La película dialoga con David Lynch, sí, pero desde una relectura disidente. Las luces de neón, los pasillos de escuelas que parecen laberintos, los susurros en la penumbra: todo remite a Twin Peaks, pero resignificado por la experiencia queer. Vi el brillo del televisor no tiene monstruos tradicionales, sino monstruos estructurales: el patriarcado, la normatividad, la represión emocional. La ruptura de la cuarta pared, cuando Owen pregunta al espectador “¿Alguna vez dudaste si ves el programa correcto?”, no solo quiebra la ficción: también interroga el guion de nuestras vidas, nuestros miedos, nuestros silencios.

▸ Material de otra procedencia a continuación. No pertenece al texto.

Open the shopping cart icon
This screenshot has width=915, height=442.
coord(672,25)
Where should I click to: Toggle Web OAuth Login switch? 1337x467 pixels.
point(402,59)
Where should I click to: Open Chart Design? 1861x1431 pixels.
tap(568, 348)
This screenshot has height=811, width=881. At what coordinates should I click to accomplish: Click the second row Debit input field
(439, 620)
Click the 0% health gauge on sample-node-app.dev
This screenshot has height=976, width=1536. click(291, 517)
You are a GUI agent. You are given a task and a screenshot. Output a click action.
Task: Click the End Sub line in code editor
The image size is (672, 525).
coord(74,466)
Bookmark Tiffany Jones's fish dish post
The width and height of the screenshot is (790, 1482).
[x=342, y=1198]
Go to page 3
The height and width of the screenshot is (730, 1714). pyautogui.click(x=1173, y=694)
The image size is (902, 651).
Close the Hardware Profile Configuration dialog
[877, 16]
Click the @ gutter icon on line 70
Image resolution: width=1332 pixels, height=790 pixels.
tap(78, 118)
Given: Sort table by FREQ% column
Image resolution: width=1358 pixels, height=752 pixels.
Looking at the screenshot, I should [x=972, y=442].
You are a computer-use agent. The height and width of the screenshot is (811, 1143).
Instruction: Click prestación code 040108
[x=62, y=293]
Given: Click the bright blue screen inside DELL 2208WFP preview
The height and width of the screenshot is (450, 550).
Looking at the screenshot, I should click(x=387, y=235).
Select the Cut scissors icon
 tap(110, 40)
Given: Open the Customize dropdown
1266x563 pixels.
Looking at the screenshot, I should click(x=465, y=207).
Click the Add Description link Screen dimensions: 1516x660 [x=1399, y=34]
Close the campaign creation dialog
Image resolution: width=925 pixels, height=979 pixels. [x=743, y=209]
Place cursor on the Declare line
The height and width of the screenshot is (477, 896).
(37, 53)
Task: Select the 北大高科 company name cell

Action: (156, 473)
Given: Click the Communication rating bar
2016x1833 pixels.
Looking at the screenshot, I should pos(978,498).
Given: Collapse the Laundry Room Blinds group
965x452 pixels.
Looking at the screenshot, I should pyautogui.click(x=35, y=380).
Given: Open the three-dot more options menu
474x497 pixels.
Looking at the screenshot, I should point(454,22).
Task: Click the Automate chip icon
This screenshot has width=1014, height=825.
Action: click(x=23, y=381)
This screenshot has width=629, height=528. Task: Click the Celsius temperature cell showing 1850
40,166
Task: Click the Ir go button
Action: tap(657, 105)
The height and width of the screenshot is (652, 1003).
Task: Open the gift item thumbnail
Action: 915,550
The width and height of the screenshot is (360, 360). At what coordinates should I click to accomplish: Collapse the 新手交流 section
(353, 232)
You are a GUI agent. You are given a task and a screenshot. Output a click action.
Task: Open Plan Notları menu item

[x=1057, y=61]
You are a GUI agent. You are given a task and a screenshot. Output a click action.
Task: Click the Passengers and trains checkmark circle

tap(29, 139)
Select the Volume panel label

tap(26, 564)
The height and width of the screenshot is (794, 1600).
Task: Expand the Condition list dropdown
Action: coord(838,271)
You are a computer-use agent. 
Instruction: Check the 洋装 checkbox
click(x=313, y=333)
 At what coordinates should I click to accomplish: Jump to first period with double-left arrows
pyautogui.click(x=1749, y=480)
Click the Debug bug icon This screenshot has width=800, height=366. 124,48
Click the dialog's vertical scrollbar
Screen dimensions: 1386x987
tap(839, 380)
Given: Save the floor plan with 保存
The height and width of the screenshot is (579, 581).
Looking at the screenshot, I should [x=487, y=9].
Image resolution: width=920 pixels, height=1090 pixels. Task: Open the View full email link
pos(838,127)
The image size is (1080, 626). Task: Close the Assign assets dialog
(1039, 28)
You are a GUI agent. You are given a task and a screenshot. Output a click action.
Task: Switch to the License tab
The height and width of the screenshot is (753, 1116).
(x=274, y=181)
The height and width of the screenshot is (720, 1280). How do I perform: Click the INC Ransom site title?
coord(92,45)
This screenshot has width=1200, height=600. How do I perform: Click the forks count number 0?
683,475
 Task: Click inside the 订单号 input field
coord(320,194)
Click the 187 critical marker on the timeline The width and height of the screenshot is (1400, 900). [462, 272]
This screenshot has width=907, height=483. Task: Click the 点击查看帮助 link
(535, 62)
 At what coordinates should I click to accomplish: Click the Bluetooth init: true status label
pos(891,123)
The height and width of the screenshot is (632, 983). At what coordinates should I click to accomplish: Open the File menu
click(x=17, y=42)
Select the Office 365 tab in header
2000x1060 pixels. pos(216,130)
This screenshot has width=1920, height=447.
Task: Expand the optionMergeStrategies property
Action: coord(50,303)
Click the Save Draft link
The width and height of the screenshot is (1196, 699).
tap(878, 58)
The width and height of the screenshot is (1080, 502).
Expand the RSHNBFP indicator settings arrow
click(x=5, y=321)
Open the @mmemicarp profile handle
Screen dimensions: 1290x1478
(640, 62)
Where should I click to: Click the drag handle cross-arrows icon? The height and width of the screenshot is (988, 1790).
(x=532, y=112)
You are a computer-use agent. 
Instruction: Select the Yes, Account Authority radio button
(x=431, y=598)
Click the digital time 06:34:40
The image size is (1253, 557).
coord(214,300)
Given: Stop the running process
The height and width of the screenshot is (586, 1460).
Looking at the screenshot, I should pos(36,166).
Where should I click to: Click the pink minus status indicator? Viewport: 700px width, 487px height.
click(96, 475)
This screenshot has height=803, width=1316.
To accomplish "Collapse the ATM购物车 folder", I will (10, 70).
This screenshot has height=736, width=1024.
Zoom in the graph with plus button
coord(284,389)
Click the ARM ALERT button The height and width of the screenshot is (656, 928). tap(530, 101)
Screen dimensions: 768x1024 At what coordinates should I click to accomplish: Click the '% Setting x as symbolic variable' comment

A diferencia de Donnie Darko o Eraserhead, a las que puede emparentarse, aquí lo surreal no es un lenguaje abstracto: es un mapa cifrado para quienes jamás vieron su historia representada.

Conclusión

Vi el brillo del televisor

Vi el brillo del televisor subvierte el Coming-of-Age tradicional al negar la promesa de redención. Owen no “descubre quién es”, no “acepta su verdad”, no “triunfa sobre la adversidad”. Su final, solo y asfixiado en el baño de un local de juegos, lejos de ser una metáfora cerrada, es un grito ahogado que resuena con estadísticas reales sobre desprotección hacia cuerpos racializados, trans y queer. Al evitar etiquetas explícitas, Schoenbrun no evade el tema: lo denuncia con más fuerza.

En tiempos donde la representación LGBT+ en el cine a menudo se limita a gestos simbólicos o narrativas de superación, esta película defiende el derecho a no ser clara, a no ser ejemplar, a no ser visible del modo que el mercado exige. Defiende, incluso, el derecho a no encajar.

Como dice Owen: “Me gusta la televisión”. Y es que a veces, solo allí —entre estática, luces azules y monstruos que también sufren— podemos vernos reflejados sin miedo.